2. Do you believe that taxes are calculated fairly to fund education in our state? If not, what would you change?

Frockt: The court has ruled that the Legislature has formally complied with its directives on education funding. I advocated strongly for paying the McCleary fine and for budgeting for the final tranche of the McCleary salary investments in the 2018 session. But the property tax changes that allowed this to happen were not totally fair to the Puget Sound area. I co-sponsored and helped pass a property tax cut for 2019 but we need to continue to tweak the local funding options and we need to find a way to reduce more permanently the state property levy even as we finish the job in special education, social workers, nurses and counselors so that local dollars do not continue to cover for areas where the state funding formulas are deficient.

Daranciang: Yes. Overall, it is calculated fairly. Basic education is now fully funded by pooled state wide property taxes which levels the playing field for “property-poor” districts and avoiding over-reliance on local levy dollars that create funding disparities between the wealthiest districts and those that are lower income.

3. Home prices and property taxes have been on the rise. How would you promote housing diversity and affordability?

Frockt: I have been a champion of expanding access to housing during my whole time in the Legislature. The role of the Legislature is to partner with local governments and provide them with some of the resources to develop and implement their own housing affordability policies that fit local conditions. This session, as capital budget writer, I helped ensure that there was significant funding for affordable housing projects around the Puget Sound area. I was also the prime Senate sponsor of the law we passed to prevent landlords from discriminating against tenants based on their source of income. We have more work to do to. Next session, we need to allocate more funding, make the regulatory framework work better for exciting new housing possibilities, and help localities find ways to generate their own funding for affordable housing. We also need to work with local governments on more sensible regulations and quicker approval so that construction costs are not driven up by delay.

Daranciang: Reducing government regulations would significantly reduce the price of homes. Zoning laws that allow more housing to be built need to be considered as well. Property and other taxes have been rising quickly and are making it hard for people to continue to live in this area. I pledge to vote for property tax relief and to make government live within its means so that the citizens are not unduly burdened.

4. Mass shootings, suicides and school security are big concerns in our communities. When it comes to guns, how do you balance safety with constitutional rights?

Frockt: I have been a leader in the Legislature on reducing gun violence with targeted, common-sense measures that can make a difference. One of these is Extreme Risk Protection Orders, which help families who wish to remove weapons from family members exhibiting suicidal or threatening behavior.
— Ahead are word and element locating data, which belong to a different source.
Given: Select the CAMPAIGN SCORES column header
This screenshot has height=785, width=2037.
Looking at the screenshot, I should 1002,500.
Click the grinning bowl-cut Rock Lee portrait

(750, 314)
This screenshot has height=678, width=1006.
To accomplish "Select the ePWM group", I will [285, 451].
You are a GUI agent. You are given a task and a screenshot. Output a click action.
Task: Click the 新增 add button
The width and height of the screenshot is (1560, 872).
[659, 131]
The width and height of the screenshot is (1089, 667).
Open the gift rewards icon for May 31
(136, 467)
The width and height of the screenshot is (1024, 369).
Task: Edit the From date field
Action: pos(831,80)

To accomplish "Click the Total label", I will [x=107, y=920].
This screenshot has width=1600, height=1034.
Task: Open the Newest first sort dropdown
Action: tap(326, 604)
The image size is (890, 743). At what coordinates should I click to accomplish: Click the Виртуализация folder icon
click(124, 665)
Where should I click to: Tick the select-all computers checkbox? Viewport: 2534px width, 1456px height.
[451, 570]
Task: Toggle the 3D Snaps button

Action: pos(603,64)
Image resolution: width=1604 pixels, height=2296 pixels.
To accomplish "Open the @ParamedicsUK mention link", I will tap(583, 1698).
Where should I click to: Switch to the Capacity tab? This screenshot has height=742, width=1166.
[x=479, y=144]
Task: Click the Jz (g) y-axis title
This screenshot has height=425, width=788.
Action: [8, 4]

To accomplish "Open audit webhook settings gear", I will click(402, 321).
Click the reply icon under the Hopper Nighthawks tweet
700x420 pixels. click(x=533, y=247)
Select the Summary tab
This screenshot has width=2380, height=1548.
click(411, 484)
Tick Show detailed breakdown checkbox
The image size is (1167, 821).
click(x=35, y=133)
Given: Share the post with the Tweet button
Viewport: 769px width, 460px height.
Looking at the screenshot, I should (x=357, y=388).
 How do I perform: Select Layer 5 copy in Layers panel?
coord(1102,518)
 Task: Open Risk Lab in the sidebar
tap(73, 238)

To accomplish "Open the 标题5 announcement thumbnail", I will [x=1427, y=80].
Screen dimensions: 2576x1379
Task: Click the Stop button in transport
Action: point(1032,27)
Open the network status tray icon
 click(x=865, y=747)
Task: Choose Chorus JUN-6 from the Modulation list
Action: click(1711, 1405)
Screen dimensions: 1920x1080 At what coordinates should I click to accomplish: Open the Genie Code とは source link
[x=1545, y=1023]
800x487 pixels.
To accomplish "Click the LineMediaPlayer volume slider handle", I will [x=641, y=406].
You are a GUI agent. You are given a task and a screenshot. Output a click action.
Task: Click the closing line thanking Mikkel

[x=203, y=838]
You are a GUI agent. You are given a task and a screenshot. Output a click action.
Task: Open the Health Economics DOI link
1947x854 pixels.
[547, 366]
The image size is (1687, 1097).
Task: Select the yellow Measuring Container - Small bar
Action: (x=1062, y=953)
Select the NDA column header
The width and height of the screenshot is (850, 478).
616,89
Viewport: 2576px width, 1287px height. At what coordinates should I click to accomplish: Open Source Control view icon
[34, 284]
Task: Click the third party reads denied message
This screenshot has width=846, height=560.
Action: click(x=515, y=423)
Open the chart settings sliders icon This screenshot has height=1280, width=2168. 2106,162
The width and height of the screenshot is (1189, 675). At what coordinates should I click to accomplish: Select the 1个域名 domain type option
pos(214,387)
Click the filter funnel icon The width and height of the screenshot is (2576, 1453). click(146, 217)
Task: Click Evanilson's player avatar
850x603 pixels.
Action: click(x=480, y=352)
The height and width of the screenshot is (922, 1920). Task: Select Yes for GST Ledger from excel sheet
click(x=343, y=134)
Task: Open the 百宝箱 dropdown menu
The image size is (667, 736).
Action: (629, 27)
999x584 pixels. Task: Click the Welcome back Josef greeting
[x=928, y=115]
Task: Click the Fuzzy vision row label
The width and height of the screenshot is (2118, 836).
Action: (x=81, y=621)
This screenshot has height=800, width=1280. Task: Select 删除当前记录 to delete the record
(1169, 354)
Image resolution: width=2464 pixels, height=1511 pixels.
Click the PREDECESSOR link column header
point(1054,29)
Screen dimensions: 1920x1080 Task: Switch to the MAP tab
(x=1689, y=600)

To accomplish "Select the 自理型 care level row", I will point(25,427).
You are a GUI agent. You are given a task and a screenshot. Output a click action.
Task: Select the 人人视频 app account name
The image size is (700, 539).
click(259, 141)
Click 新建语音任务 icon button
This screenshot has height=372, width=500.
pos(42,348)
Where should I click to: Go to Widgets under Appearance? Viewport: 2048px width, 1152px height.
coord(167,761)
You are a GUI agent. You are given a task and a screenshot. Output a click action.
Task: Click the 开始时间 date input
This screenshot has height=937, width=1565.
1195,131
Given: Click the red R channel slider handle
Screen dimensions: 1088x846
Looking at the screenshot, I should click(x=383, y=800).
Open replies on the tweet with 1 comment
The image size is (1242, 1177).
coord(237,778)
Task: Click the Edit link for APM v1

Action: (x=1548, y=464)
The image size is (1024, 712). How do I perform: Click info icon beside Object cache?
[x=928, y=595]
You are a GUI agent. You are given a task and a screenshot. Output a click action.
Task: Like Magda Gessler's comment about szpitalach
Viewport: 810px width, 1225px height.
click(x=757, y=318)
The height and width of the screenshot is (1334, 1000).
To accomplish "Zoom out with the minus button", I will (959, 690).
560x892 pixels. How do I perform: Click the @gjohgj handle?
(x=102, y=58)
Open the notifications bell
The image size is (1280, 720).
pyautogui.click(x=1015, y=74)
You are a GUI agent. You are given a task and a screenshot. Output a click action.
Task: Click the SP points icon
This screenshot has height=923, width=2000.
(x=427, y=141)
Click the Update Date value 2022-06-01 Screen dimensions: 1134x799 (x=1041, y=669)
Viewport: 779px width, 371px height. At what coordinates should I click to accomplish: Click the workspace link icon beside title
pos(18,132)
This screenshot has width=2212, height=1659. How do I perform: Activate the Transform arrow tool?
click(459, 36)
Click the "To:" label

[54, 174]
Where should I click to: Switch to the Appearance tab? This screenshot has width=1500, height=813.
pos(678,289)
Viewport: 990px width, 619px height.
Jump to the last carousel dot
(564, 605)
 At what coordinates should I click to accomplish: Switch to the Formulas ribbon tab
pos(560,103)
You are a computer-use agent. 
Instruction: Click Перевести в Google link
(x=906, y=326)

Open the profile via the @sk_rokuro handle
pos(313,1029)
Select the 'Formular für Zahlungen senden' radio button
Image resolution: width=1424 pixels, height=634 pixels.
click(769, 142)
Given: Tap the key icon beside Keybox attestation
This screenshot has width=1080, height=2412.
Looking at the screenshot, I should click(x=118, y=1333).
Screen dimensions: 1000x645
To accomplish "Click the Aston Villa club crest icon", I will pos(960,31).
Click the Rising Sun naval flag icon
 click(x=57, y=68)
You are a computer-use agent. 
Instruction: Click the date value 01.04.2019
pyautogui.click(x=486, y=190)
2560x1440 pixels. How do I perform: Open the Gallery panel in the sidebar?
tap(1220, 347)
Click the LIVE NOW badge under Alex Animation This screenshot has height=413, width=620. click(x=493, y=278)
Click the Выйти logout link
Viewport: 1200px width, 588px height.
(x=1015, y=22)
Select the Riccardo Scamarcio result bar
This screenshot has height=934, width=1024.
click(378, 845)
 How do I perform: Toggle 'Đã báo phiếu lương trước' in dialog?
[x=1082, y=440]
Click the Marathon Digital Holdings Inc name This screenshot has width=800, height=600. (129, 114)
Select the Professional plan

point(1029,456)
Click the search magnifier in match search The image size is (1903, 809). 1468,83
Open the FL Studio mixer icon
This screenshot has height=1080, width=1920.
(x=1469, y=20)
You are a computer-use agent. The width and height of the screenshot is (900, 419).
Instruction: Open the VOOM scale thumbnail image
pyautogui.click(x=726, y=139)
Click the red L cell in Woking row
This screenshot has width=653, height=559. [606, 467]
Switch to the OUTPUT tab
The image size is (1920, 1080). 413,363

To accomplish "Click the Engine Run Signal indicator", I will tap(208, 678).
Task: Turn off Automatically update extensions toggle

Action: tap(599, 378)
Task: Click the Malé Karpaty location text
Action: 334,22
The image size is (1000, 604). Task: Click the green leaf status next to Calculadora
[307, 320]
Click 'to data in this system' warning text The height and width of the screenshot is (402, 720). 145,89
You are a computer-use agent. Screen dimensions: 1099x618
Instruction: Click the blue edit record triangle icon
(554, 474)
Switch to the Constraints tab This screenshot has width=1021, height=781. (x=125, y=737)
I sponsored the bill that led to an initiative that passed overwhelmingly at the ballot box. This session, I introduced Senate Bill 6620, which would implement emergency response teams in schools, raise the age for purchasing a semi-automatic assault rifle, and require completing a federal and state background check to purchase a semi-automatic assault rifle, as already required for handgun buyers. It’s a comprehensive measure to keep schools and our communities safe. While that bill did not pass, elements of it were included in Initiative 1639. I have been spending the interim meeting with school officials, law enforcements, mental health counselors and others to work toward a comprehensive piece of school safety legislation this session.

Daranciang: We need to consider the root causes of violence as well as self-harm and seek to address them. Building up families and community organizations is the clearest way to promote well-being for our youth. Protecting children in schools should be a top priority and we need to continue to seek effective solutions, including utilizing school resource officers as well as potential technological tools.